*DATASET RECORDS*:
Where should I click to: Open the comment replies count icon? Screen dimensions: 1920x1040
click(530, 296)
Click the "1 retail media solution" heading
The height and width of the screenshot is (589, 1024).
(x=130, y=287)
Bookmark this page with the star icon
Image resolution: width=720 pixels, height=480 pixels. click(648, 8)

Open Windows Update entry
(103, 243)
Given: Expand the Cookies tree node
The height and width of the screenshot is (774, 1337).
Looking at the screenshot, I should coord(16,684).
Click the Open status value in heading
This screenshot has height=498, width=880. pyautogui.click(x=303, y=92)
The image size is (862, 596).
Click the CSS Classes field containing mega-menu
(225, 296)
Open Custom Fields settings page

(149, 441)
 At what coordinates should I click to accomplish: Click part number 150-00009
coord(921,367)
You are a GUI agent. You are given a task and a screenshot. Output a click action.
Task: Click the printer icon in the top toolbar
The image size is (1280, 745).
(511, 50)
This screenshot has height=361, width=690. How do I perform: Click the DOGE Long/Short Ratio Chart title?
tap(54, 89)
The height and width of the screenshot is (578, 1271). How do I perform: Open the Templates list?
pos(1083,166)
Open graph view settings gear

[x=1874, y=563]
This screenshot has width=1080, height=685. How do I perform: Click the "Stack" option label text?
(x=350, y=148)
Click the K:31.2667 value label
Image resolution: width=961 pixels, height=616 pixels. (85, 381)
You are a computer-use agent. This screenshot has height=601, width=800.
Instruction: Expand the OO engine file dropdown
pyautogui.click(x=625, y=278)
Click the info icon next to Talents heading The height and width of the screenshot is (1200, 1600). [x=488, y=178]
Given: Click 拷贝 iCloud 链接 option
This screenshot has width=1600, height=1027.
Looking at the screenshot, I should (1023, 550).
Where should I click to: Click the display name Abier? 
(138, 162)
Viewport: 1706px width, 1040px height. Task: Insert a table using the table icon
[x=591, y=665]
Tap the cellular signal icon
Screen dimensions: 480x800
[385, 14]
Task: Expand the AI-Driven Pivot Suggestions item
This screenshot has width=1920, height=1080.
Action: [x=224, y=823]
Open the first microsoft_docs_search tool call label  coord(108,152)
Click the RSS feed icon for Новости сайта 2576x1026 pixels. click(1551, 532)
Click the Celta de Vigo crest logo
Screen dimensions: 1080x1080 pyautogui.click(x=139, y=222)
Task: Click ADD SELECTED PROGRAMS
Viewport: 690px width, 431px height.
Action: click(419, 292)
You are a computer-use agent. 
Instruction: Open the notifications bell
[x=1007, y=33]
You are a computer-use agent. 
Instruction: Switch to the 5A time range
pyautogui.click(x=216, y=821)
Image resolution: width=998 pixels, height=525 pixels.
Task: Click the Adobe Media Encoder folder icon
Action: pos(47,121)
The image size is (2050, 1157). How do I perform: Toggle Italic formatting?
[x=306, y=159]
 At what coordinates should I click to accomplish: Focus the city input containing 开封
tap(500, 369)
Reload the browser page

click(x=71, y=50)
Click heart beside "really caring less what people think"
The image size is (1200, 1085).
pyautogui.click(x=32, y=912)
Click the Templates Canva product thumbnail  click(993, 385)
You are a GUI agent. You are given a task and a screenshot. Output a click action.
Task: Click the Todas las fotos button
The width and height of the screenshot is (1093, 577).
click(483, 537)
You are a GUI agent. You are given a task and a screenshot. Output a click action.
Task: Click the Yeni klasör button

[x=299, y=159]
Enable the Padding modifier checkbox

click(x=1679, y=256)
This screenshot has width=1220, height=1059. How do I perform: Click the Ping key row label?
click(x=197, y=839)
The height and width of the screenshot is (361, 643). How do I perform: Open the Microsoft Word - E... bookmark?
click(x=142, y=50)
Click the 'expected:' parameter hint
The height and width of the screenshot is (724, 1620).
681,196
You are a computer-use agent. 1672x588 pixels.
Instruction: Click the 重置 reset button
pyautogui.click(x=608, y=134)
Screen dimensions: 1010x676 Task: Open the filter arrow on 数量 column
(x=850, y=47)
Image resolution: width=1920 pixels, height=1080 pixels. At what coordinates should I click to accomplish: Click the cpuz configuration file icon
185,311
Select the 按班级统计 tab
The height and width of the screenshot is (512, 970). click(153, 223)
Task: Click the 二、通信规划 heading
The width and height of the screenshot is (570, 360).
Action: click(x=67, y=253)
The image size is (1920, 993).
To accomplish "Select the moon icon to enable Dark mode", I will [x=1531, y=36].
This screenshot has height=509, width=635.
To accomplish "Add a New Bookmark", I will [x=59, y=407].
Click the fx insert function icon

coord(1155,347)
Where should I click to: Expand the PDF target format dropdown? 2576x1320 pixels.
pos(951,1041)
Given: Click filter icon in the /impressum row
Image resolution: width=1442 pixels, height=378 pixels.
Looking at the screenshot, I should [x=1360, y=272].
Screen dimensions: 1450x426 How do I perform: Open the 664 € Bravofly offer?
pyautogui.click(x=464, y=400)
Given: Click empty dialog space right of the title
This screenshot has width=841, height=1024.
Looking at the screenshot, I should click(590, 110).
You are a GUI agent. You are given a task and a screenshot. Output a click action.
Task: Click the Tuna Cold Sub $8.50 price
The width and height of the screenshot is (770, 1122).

*YOUR OBJECTIVE*:
Copy the data above verbatim, beginning with the line containing "Select the 按班级统计 tab" and ending with, and including, the line containing "will [x=1531, y=36].".

*COMPLETE ANSWER*:
Select the 按班级统计 tab
The height and width of the screenshot is (512, 970). click(153, 223)
Task: Click the 二、通信规划 heading
The width and height of the screenshot is (570, 360).
Action: click(x=67, y=253)
The image size is (1920, 993).
To accomplish "Select the moon icon to enable Dark mode", I will [x=1531, y=36].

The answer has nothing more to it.